Reporting on Themes with Multi-Channel Feedback Data

The final step in your analysis process is to identify supporting evidence of your findings that will be communicated in the summarizing step of the product test reporting process. Often, a feedback theme is identified through surveys, where a certain percentage of responses can be either a glowing validation or cause for concern. Depending on the additional feedback channels you’ve activated for your test, these themes are almost always supported by tester quotes, Activity Logs, Performance Zone heat maps and tester image and video uploads. Using these additional feedback channels can help paint a clear picture internally for course correction or product launch.

Beyond the Themes

So far we’ve talked about the value of using a themes approach for product test reporting. We find that for 80+% of Key Takeaways, this approach works best. However, there are times when feedback doesn’t fit within a bucket of greater feedback data. When this happens, it’s important to consider including the one-off data points or call-outs as they can also prove valuable in the product creation process.

Product Testing Tools and Technology

Lastly, a note on the tools used for this process. In keeping with the climbing analogy, it’s important to bring the right equipment for your route. Do you need ice tools and crampons? A ledge? A climbing rack with really small or really wide gear? Usually, you’ll begin your reporting with a level of familiarity with the type of product, the test requirements and amount of data collected. With that knowledge, it is important to use the right analysis tools for successful product test reporting. This could take place all within a single platform, within offline tools, or through a combination of the two.

After all of this route-finding, occasional falls and eventual flow, you’ll be done with the most technical part of the climb. Next, you’ll be cruising a moderate snow slope to the summit.
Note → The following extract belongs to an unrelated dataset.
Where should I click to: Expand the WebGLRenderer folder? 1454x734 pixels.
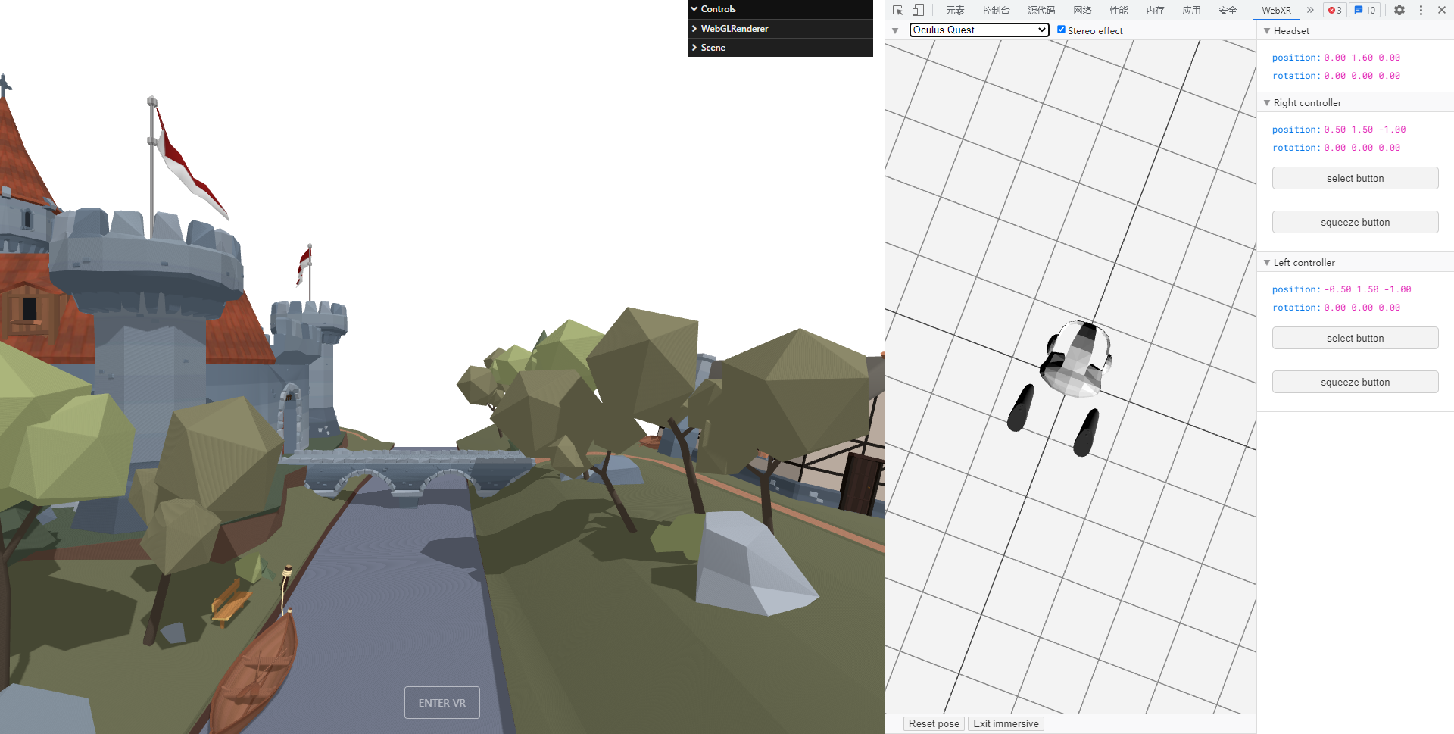pyautogui.click(x=734, y=29)
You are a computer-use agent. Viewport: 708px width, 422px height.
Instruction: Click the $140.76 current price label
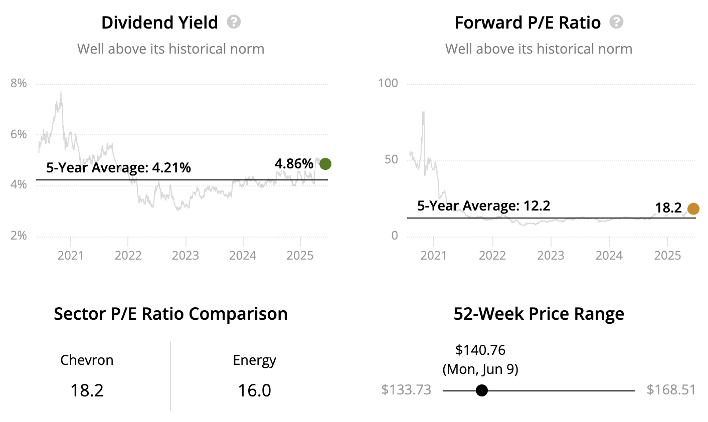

Summarizing Product Test Reporting Findings

You’ve made it through the most challenging part of the climb, but you’re not standing on the summit yet. Now, your focus should be on taking all of the relevant and actionable findings you’ve identified and confirmed in the first two steps and preparing them as Key Takeaways for a greater audience.

First, consider the most relevant stakeholders and decision makers related to your product test. This might not always be the same, either. For example, one test may be a standard ongoing product quality test while another is for new product innovation, while another is investigating a critical issue. Consider the application of your findings and the different relevant groups when building out your Key Takeaways. One moment, that might be the CEO, sourcing the next, and a Product Manager next. Making sure your Key Takeaways are prepared with a focus on relevance to these individuals will ensure the positive outcomes of the testing and overall value.

Lastly, consider the legacy and future relevance of your Key Takeaways. Typically, new product development can and will include the reference of like or past styles. The findings you generate in your product test report will play a defining role in everything from new products to product updates and revisions.

The Summit is Only Halfway

Congrats. You made it to the top. You’ve familiarized yourself with the feedback data, collected and tested themes and packed up Key Takeaways to create exceptional product experiences. But as they say, “the summit is only halfway”! From here, you’ll be navigating the internal diffusion and implementation of you product test reporting. Good luck!